A total of 540 unsexed Hubbard-JV broiler chicks were obtained from a commercial hatchery. One-day-old chicks were weighed, wing-banded and randomly distributed to the six treatment groups with three replicates. Each of the 18 floor pens was equipped with wood shaving as litter. Housing density was 12 birds/m2 and a fluorescent lighting schedule of 23 h light and 1 h dark was used during the experiment with an average light intensity of 20 lux. Birds were given one of six feeds in mash form. The ingredients and calculated nutritional composition of commercial basal feeds are given in Table 1. The feeds were formulated to meet or exceed minimum National Research Council recommendations (NRC, 1994) for all nutrients.

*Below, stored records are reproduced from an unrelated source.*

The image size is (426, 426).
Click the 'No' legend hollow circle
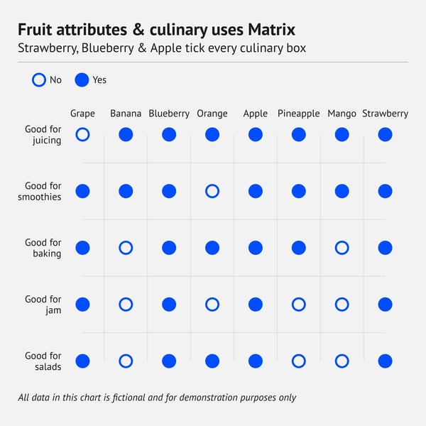(39, 80)
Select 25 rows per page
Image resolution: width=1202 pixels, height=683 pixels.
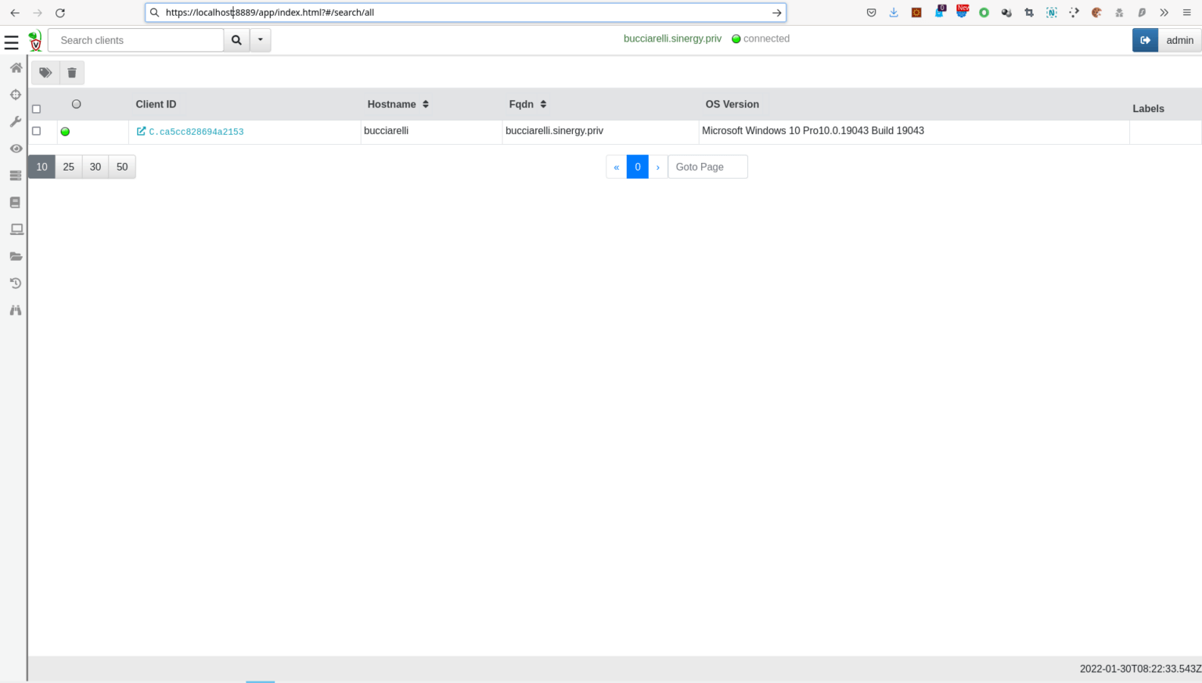[x=69, y=167]
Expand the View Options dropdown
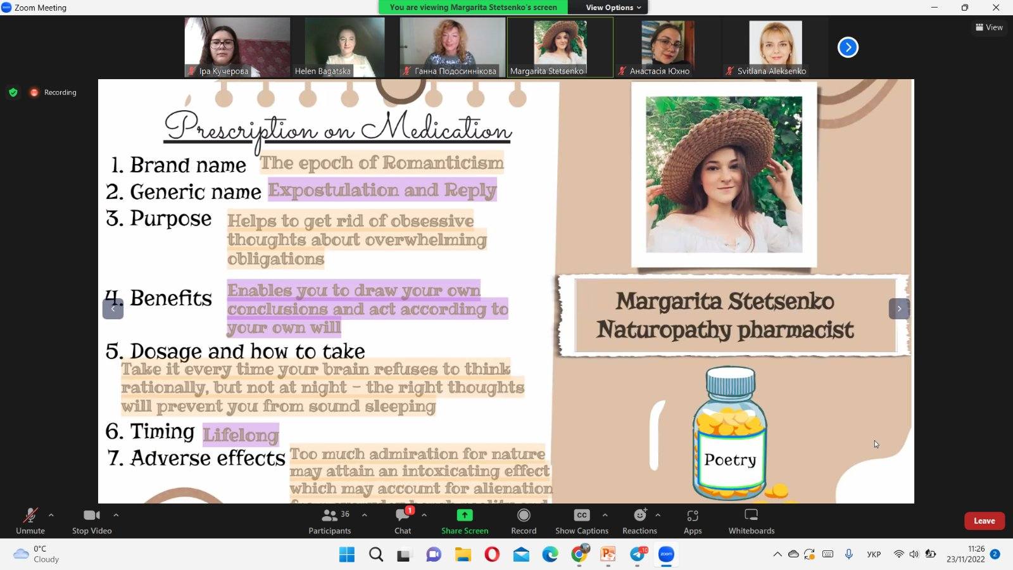 coord(613,8)
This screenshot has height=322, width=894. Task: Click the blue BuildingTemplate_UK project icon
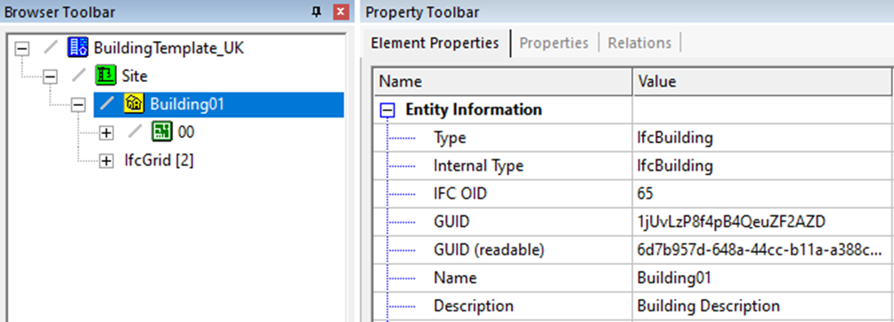coord(77,48)
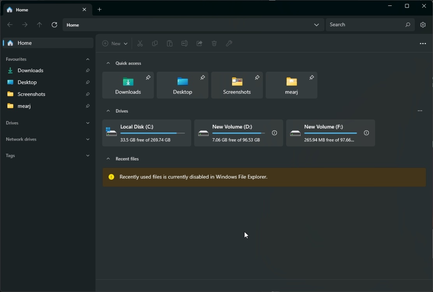Unpin the Desktop favourite entry

[x=88, y=82]
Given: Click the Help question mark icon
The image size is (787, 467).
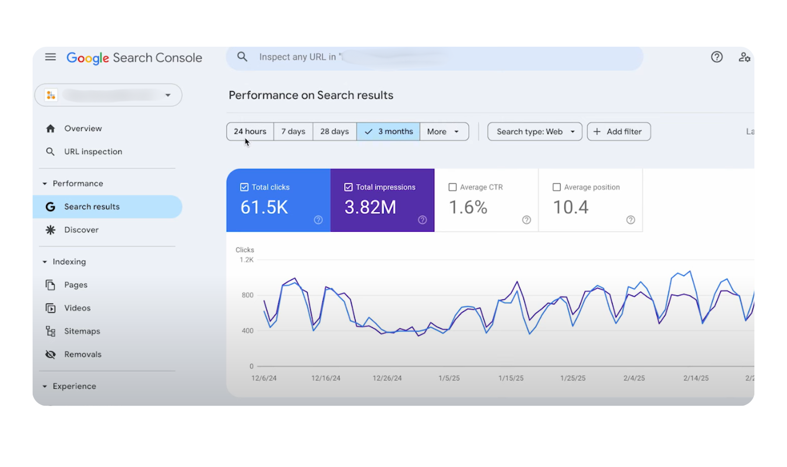Looking at the screenshot, I should [x=716, y=57].
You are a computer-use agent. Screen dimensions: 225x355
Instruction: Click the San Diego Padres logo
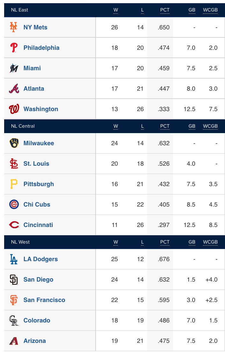(x=14, y=279)

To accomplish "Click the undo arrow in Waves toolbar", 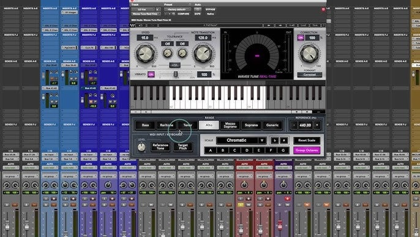I will pos(141,25).
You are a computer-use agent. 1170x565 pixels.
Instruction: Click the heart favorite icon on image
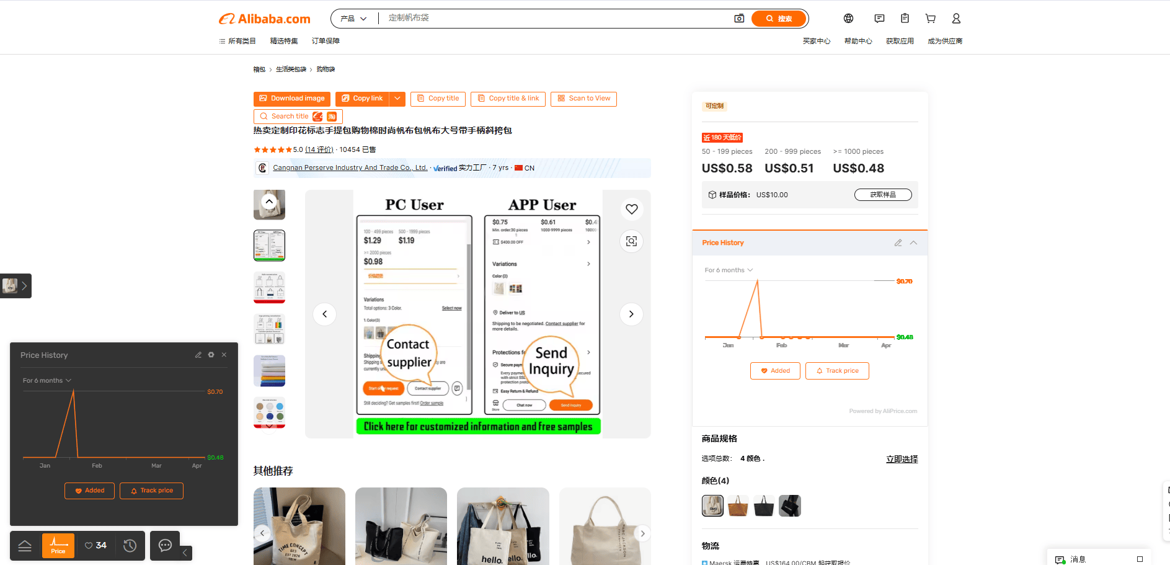click(x=631, y=209)
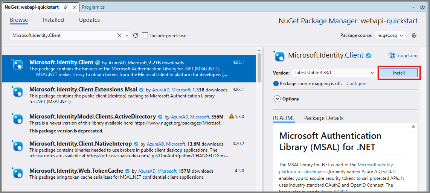Open the search history dropdown arrow

coord(127,35)
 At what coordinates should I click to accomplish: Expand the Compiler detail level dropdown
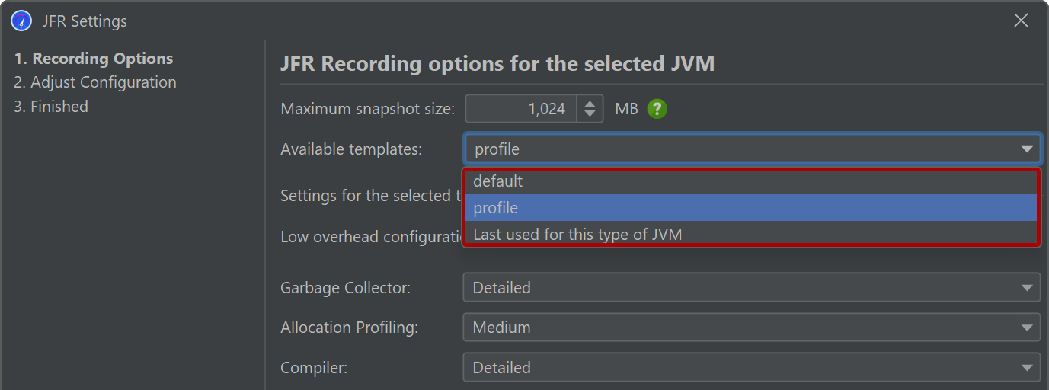(752, 367)
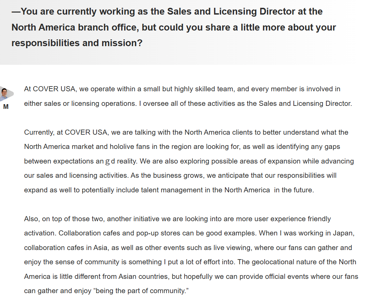Click the stray "g" before "d reality"
The width and height of the screenshot is (365, 306).
point(108,161)
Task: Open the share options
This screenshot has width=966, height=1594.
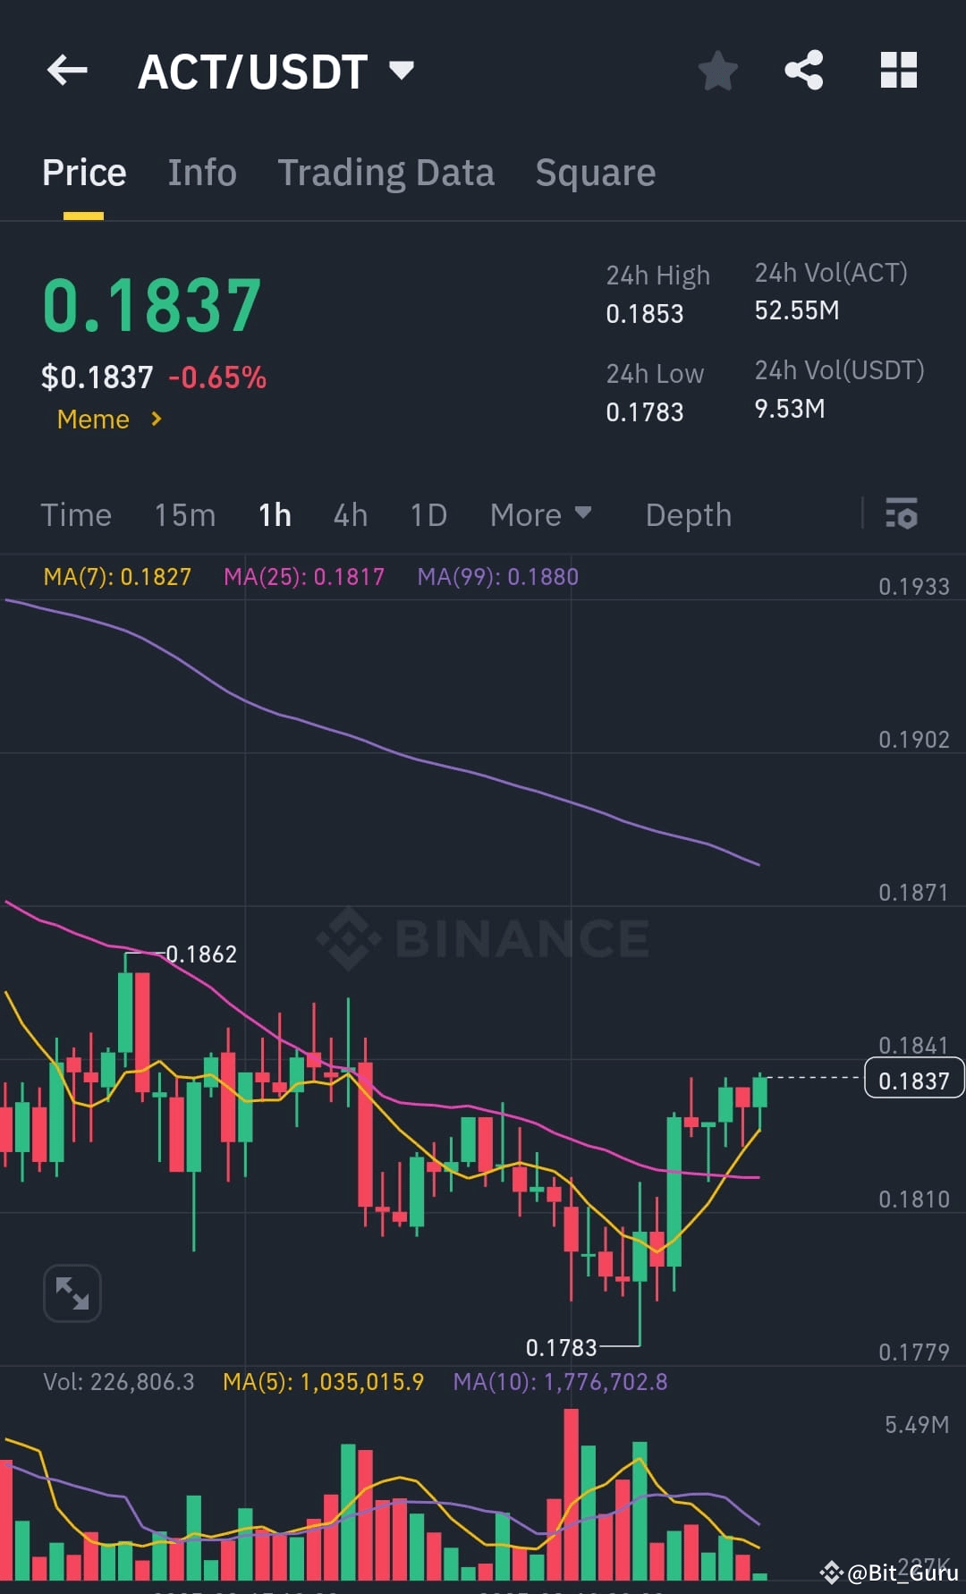Action: point(804,71)
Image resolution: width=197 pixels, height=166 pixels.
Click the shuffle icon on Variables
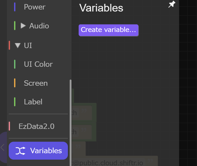20,151
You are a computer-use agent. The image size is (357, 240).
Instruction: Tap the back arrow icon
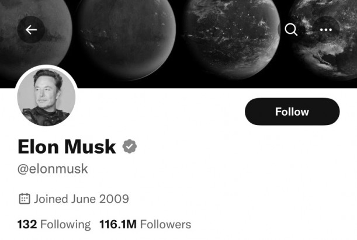click(31, 30)
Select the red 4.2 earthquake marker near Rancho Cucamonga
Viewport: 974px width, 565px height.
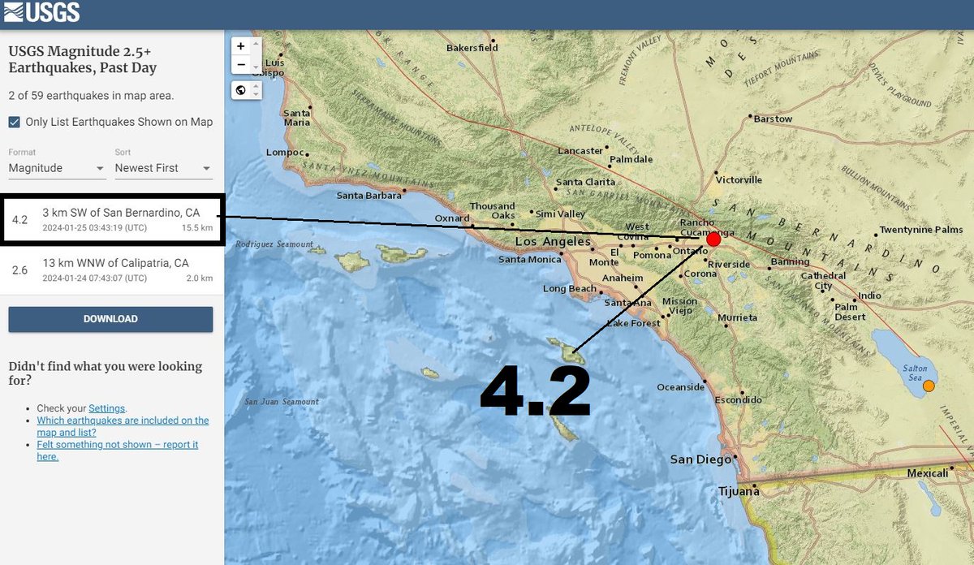[712, 239]
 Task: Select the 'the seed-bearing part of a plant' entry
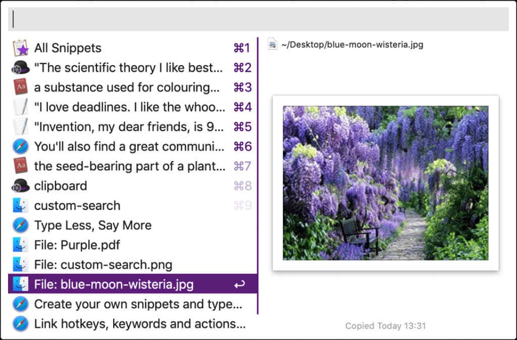133,166
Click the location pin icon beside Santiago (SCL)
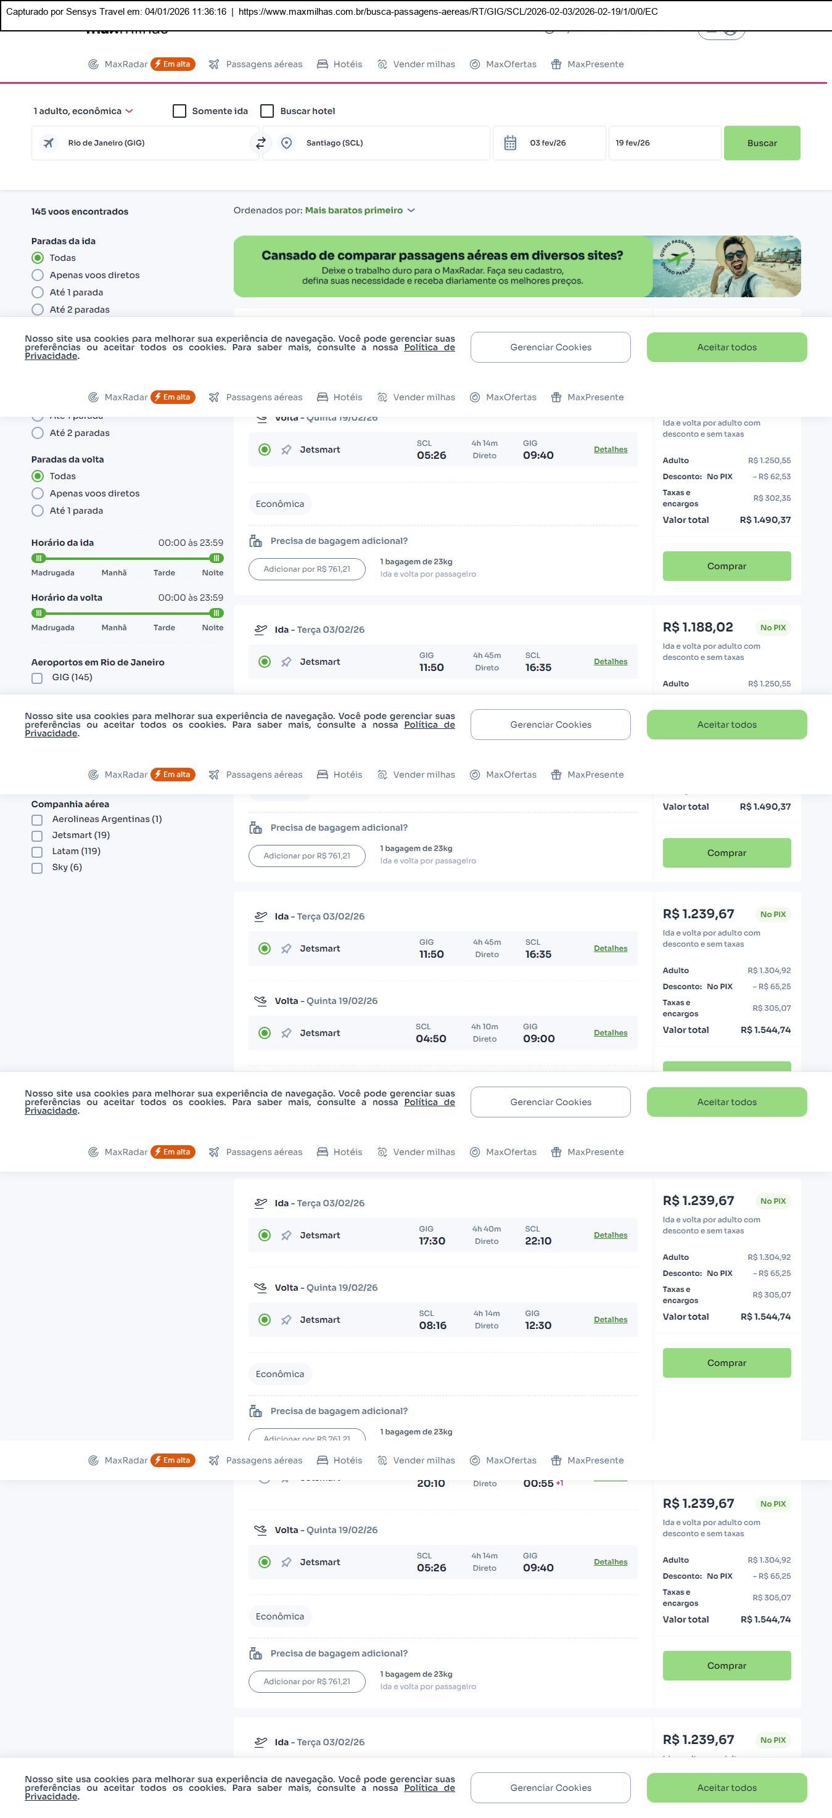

The starter diet (0 to 21 d) contained 220 g crude protein and 12.6 MJ/ metabolisable energy (ME)/kg and the finisher (22 to 42 d), 198 g crude protein and 13.0 MJ ME/kg.

These basal feeds, used as the control, were supplemented with a vitamin premix containing 50 mg α-TA/kg feed and a mineral premix containing 0.15 mg inorganic Se (sodium selenite)/kg feed. Organic Se, as Se-enriched yeast (Sel-Plex®), was provided by Alltech Inc. Company, Turkey. The organic Se (Se-yeast) contained 1 000 mg Se/kg and it was added at either 0.15 or 0.3 g/kg feed mixture. Inorganic Se (sodium selenite) was replaced with organic Se in the mineral premix.

Vitamin E at a level of 200 mg/kg feed was added to the vitamin premix (contained 50 mg α-TA/kg) and thus, diets with vitamin E contained a total of 250 mg α-TA/kg. All premixes used in the study were prepared by a commercial company (Eryaş Ltd., İzmir-Turkey).

Thus, the experimental diets included (1) a control being the commercial basal diet containing 0.15 mg/kg inorganic Se as sodium selenite and 50 mg/kg α-tocopheryl acetate (α-TA); (2) VE200: The control diet supplemented with 200 mg α-TA/kg feed; (3) OrgSe0.15: The control with inorganic Se replaced with 0.15 mg organic Se/kg; (4) OrgSe0.30: The control with inorganic Se replaced with 0.30 mg organic Se/kg feed; (5) VE200+OrgSe0.15; (6) VE200+OrgSe0.30.

Selenium and vitamin E (α-tocopherol) content of the experimental feeds are presented in Table 2. All experimental feeds contained fish oil (15 g/kg) to increase the n-3 PUFAs content. The fatty acid composition of fish oil, and the basal feeds used in the study are given in Table 3.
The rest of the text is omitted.